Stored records
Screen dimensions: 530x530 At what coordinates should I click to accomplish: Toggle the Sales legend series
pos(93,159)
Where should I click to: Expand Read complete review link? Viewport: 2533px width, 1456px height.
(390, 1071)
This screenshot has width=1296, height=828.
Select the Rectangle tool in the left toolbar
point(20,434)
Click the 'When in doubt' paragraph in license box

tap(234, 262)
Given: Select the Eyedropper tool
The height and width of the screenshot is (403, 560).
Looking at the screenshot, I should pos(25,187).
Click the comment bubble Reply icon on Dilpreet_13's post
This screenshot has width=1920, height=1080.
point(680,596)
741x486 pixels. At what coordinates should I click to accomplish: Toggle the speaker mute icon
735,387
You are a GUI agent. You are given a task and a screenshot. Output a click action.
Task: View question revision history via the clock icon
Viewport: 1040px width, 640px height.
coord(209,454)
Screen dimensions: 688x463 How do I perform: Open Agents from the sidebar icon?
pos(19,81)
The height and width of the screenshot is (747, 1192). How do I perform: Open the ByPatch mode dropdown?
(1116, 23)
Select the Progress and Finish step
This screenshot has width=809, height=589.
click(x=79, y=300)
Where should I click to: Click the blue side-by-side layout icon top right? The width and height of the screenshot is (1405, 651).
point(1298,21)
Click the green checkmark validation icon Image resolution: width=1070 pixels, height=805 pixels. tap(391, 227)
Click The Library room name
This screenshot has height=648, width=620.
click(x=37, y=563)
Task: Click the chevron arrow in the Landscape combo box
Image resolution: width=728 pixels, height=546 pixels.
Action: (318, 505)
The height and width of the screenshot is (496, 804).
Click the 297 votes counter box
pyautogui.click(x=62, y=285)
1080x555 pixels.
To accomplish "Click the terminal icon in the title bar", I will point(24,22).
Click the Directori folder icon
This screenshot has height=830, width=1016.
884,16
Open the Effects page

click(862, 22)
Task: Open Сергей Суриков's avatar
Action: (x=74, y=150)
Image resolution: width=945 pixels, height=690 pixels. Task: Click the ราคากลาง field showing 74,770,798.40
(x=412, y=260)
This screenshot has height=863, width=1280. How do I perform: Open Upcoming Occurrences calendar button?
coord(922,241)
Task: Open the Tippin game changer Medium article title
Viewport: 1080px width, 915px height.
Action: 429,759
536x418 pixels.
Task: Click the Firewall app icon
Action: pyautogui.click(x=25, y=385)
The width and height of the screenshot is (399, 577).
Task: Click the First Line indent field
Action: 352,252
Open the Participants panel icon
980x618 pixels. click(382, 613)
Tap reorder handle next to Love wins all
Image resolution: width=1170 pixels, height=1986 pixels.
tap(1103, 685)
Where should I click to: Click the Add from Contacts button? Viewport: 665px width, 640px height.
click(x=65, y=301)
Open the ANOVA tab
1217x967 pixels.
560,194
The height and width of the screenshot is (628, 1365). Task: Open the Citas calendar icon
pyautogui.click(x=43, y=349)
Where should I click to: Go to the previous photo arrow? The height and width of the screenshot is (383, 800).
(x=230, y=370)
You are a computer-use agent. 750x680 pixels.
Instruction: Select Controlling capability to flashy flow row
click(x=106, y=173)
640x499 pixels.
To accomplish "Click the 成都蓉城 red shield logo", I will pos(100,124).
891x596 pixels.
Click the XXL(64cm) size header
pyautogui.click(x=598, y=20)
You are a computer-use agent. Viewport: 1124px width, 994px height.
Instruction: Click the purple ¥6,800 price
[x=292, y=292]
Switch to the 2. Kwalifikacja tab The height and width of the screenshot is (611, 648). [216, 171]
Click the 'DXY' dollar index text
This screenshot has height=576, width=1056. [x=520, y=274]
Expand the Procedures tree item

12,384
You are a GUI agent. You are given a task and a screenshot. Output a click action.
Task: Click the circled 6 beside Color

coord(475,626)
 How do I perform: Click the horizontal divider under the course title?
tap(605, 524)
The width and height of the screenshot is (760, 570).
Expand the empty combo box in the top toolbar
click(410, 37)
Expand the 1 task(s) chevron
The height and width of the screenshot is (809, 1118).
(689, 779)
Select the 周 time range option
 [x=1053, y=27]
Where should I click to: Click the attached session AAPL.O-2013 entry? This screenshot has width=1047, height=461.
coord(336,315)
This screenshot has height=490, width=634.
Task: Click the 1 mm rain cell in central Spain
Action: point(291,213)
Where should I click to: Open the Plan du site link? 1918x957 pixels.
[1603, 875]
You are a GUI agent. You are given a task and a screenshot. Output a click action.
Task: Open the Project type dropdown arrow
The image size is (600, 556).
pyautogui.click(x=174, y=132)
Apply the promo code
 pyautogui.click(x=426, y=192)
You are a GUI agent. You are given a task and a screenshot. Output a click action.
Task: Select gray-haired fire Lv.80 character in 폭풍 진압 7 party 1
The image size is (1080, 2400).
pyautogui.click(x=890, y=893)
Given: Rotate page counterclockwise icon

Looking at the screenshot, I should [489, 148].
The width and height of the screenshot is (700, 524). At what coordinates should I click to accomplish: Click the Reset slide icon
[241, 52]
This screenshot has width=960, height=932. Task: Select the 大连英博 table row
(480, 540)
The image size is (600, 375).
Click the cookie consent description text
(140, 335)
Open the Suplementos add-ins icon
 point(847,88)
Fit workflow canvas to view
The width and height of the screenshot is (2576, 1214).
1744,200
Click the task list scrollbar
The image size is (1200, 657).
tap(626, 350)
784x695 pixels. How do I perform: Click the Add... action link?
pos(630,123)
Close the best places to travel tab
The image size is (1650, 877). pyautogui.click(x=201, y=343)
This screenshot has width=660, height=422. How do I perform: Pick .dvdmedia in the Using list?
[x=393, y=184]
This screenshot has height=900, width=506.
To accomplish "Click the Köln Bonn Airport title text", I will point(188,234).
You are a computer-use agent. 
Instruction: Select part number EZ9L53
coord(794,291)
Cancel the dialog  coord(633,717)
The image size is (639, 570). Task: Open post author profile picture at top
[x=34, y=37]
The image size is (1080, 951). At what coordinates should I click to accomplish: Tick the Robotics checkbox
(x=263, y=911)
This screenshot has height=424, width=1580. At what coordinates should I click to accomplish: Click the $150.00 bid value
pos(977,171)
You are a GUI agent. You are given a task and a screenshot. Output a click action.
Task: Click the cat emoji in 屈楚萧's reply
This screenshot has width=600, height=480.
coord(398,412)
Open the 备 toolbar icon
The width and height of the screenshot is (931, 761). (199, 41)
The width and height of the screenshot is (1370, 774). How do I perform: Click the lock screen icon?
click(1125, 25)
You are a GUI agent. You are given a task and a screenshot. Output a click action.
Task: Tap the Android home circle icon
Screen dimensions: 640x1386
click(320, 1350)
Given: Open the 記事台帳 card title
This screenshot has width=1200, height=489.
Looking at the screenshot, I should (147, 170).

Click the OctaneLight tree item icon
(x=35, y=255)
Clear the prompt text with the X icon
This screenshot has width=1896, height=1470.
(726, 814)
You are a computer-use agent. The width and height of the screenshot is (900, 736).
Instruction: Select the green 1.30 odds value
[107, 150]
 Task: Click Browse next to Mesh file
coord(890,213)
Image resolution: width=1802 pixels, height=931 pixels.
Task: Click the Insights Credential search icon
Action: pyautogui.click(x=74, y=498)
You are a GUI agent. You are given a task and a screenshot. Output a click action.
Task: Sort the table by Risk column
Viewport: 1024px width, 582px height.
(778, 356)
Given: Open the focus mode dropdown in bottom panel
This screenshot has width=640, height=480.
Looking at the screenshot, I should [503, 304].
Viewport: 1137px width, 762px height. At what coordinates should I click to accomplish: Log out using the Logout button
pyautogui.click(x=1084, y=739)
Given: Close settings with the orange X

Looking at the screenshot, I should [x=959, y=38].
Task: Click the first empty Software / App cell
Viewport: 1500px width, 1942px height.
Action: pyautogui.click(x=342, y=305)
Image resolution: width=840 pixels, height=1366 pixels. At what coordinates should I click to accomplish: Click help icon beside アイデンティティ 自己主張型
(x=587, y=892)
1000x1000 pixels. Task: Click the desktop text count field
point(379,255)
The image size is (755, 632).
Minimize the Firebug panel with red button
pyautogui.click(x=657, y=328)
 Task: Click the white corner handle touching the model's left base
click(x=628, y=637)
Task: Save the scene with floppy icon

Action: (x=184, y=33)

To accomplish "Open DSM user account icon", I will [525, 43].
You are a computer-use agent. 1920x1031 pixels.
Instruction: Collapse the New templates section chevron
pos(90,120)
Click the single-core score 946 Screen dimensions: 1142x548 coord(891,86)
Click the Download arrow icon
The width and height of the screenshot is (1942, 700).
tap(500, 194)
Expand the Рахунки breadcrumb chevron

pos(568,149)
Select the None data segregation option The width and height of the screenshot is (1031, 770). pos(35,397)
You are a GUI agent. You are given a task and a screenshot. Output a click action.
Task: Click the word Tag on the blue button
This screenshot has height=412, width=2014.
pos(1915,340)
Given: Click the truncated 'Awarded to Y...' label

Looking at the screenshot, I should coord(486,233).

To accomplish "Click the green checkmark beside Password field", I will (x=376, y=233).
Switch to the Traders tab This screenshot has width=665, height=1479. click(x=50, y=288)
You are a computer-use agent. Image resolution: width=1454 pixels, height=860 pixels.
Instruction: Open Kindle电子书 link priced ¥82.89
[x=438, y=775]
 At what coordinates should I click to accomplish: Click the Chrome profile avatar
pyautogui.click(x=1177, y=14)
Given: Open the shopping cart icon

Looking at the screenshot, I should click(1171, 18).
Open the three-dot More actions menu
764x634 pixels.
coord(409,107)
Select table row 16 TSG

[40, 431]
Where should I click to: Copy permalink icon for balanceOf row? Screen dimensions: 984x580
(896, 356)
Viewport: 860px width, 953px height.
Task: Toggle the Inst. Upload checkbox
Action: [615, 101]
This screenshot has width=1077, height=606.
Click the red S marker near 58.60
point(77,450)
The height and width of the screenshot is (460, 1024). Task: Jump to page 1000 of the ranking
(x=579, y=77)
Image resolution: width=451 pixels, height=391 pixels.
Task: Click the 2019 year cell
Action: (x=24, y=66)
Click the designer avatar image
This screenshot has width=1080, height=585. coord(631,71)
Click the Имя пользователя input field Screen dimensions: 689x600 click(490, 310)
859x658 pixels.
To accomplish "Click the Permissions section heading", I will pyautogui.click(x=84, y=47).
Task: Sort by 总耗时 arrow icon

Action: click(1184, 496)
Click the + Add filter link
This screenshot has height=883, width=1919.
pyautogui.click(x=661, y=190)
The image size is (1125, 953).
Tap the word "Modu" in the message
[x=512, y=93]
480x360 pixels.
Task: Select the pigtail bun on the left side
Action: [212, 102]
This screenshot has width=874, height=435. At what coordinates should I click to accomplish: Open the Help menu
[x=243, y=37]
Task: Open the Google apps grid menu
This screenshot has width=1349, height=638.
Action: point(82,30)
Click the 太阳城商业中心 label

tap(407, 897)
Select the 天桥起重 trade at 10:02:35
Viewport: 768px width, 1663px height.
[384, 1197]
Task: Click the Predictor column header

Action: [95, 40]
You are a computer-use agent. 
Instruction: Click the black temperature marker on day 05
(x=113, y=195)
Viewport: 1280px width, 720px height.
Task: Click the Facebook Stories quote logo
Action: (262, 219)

**What is expected**
The response must consist solely of the lines from the first line of the entries through the line containing "This screenshot has width=1296, height=828.", repeated exactly.

**Task output**
Screen dimensions: 530x530 At what coordinates should I click to accomplish: Toggle the Sales legend series
pos(93,159)
Where should I click to: Expand Read complete review link? Viewport: 2533px width, 1456px height.
(390, 1071)
This screenshot has width=1296, height=828.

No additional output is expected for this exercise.